Osiem dni leżąc w majaczeniu, Ian odzyskuje zmysły - i widzi czerwoną fizjonomię Redziana. I chociaż kazał młodym kapłanom przez chwilę milczeć, obawiając się, że Szeszetus nie umrze z radości, Redzyan nie mógł tego znieść i opowiada, jak uratowali Elenę, jak uciekł przed Tatarami i wpadł w ręce brata Gorpiny, Donets i tej dziewczyny Chciał zabrać boginię, ale wtedy Polacy przybyli na czas; przecięli Kozaków, Donza postawiono na stos, a Redzyan, ledwo odsuwając młodą szlachtę od Eleny, zaprowadził ją do Zamostu.
Potem Wołodiewski i wychudzona Zagłoba wbiegają do pokoju. Pod Zborowem zapanowano pokój, oblężenie zostało zniesione! A po wskoczeniu na konie przyjaciele pędzą w stronę Eleny. Widząc powóz, Szshetusky zsiada z konia, pada na kolana, a pośród ogólnego zamieszania przytulają go delikatne dłonie ukochanej osoby. Współczujący Zaglob prawie zapomina powiedzieć Yanowi, że Wołodyjewski ponownie zranił Boguna i schwytał go. Tak, wygląda na to, że Bogun sam szukał śmierci ... Vishnevetsky chciał postawić go na stosie, a potem postanowił oddać go Skshetusky'emu. „Wielka odwaga jest wojownikiem, a także nieszczęśliwym” - mówi Yang. „Nie umniejszę go ...”
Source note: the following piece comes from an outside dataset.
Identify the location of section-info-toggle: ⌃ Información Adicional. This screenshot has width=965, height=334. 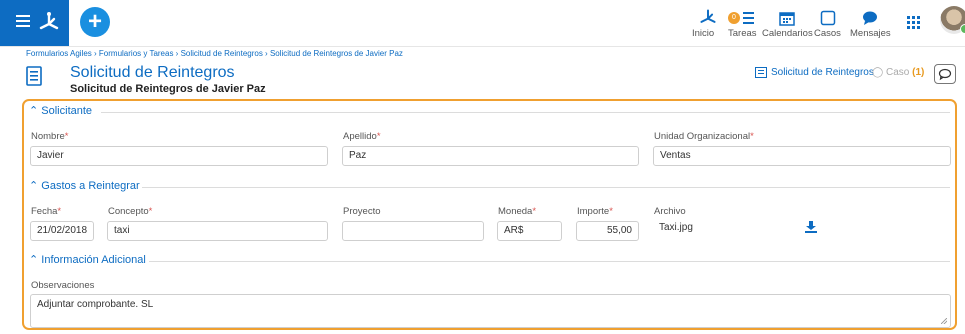
(88, 260).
Wszyscy chwalą Szszetuskiego - bohatera Zbaraża. Yang, jak prawdziwy chrześcijański rycerz, pokornie spuszcza głowę. Oczy Eleny lśnią dumą: w końcu chwała mężczyzny dla jego żony jest jak światło słoneczne dla ziemi.
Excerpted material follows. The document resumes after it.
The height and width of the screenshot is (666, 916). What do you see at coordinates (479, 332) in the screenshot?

Epilog. Ta wojna trwała długo. Szlachta dzielnie walczyła, Bohun dzielnie roztrzaskał „Polaków”. Historia zachowała pamięć o jego bezprecedensowych sprawach. Objął w posiadanie większość ziem Wiszniewskiego, nie uznał niczyich autorytetów, mieszkał w Razlogu. Tam zdawał się umierać. Aż do godziny śmierci jego uśmiech nigdy nie rozjaśniał jego twarzy.